In 1977, two games introduced point-buy methods for character creation, but neither Superhero ’44 nor Melee fully-qualified as role-playing game. Superhero ’44 limited player actions to a menu of patrol activities and lacked descriptions of superpowers—in a superhero game. Steve Jackson’s Melee started as a man-to-man combat game that would become an RPG with the release of Into the Labyrinth in 1980. In 1981, Champions popularized point-buy systems. Champions proved so influential that most newer games turned to relying on trading points for abilities.

In 1987, the Living City campaign introduced a shared campaign world to D&D. The shared campaign dealt another blow to random ability scores. Unless you want tables that team Superman with Clark Kent, random ability scores won’t fly. Living City required players to use a point-buy method to generate D&D characters. The point-buy method appeared in third edition as an option, and then became the standard in fourth edition.

Even though random ability scores bring drawbacks, with the right crowd, they can be fun.

Random character creation provides a lively activity. Rolling up characters provides a fun, group activity where you sit with your friends and everyone rolls. This way, when you throw an 18, you have witnesses, and when you roll a weak, ugly, clumsy half-wit, you can lobby for a fresh start. Everyone works together to assemble a party.

Die rolling provides an easy start for beginners. When new players roll their first character, they immediately throw dice, which feels like playing a game. Have you ever tried to help a new player create a character using a point-buy system? Instead of rolling dice, you explain ability scores, explain which abilities benefit various character types, explain point values and totals, and more, while the new player looks for a polite excuse to leave. You promised a game and started with homework.

Random characters provide engaging role-playing challenges. Some players enjoy the challenge of making a hero from a wretch, while many role players enjoy turning a miserable characteristic into a defining trait.

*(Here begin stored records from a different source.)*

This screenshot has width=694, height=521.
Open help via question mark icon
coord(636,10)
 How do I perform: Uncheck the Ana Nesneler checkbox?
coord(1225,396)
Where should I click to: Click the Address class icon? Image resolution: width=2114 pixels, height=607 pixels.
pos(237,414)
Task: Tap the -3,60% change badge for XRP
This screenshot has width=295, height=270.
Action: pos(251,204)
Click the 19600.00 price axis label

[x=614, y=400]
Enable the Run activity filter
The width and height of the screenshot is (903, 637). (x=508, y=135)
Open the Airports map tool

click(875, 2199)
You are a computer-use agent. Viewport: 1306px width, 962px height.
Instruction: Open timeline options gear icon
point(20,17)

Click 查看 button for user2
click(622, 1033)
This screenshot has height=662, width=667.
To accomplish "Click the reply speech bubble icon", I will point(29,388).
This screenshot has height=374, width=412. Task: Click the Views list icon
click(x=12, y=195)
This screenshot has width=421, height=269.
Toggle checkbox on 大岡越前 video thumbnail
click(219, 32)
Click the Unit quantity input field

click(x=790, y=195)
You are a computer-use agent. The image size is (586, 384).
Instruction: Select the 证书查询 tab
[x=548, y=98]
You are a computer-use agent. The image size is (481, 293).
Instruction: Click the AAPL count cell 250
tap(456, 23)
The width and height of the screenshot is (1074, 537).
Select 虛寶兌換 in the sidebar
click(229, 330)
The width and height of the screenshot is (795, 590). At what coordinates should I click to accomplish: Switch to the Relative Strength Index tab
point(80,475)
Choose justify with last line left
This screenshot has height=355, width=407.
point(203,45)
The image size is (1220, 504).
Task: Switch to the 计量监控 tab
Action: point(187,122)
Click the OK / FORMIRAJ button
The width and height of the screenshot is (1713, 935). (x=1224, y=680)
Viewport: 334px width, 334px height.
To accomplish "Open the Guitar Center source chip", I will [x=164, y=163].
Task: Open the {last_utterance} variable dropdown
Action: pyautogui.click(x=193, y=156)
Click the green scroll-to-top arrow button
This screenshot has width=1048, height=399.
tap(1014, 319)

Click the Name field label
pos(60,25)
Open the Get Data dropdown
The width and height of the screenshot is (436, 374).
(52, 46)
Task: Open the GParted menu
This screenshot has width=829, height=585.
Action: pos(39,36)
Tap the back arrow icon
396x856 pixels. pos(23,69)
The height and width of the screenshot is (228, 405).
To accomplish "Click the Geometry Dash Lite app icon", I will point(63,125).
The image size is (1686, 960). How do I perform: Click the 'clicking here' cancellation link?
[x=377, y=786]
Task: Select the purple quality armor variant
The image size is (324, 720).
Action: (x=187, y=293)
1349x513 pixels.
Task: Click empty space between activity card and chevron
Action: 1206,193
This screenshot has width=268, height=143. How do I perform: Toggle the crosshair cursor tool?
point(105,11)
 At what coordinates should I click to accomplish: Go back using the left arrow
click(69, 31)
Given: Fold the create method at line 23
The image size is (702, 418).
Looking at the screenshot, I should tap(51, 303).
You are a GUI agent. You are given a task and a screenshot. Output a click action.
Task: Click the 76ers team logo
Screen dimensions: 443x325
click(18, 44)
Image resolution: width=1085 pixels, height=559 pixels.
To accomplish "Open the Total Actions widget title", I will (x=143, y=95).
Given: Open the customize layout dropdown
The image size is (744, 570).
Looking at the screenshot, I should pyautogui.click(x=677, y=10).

Random characters don’t all look alike. Random ability scores can create characters that feel organic—that break the optimal recipes of good ability scores and dump stats. For example, your randomly-generated fighter might have a high intelligence and a weaker constitution. These unusual combinations can fuel both role-playing and play strategy.

D&D Next offers this character-creation method: (1) Roll 4d6 and add the three highest dice to generate each of 6 scores. (2) Assign these 6 scores to the 6 abilities in way you like.

Plenty of history backs this method. It first appeared as the top-recommended method in the original Advanced Dungeons & Dragons Dungeon Master’s Guide. The method carries through second and third editions.

Despite history, this method offers the worst of both worlds.

The best aspect of random character generation stems from the interesting but sub-optimal characters created. Allowing players to assign scores to any ability keeps the worst part of rolling characters—uneven character power. Then the method throws out the best part of rolling—interesting and organic characters.

I get the method’s purpose: Players can assign rolls to suit their chosen class. While some old-schoolers may find this decadent, the game should allow enough latitude to choose a class. Even in original D&D, where the referee rolled the characters, players could choose from a pool of candidates.

Rather than allowing players to shuffle rolled ability scores into any order, I suggest players roll scores in order, and then swap two scores. This system keeps characters organic and interesting, while giving players flexibility to choose a class. Plus, new players only have one decision to make. If you want to compensate for the less-flexible scores, allow players to reroll one bad score. That’s decadent enough.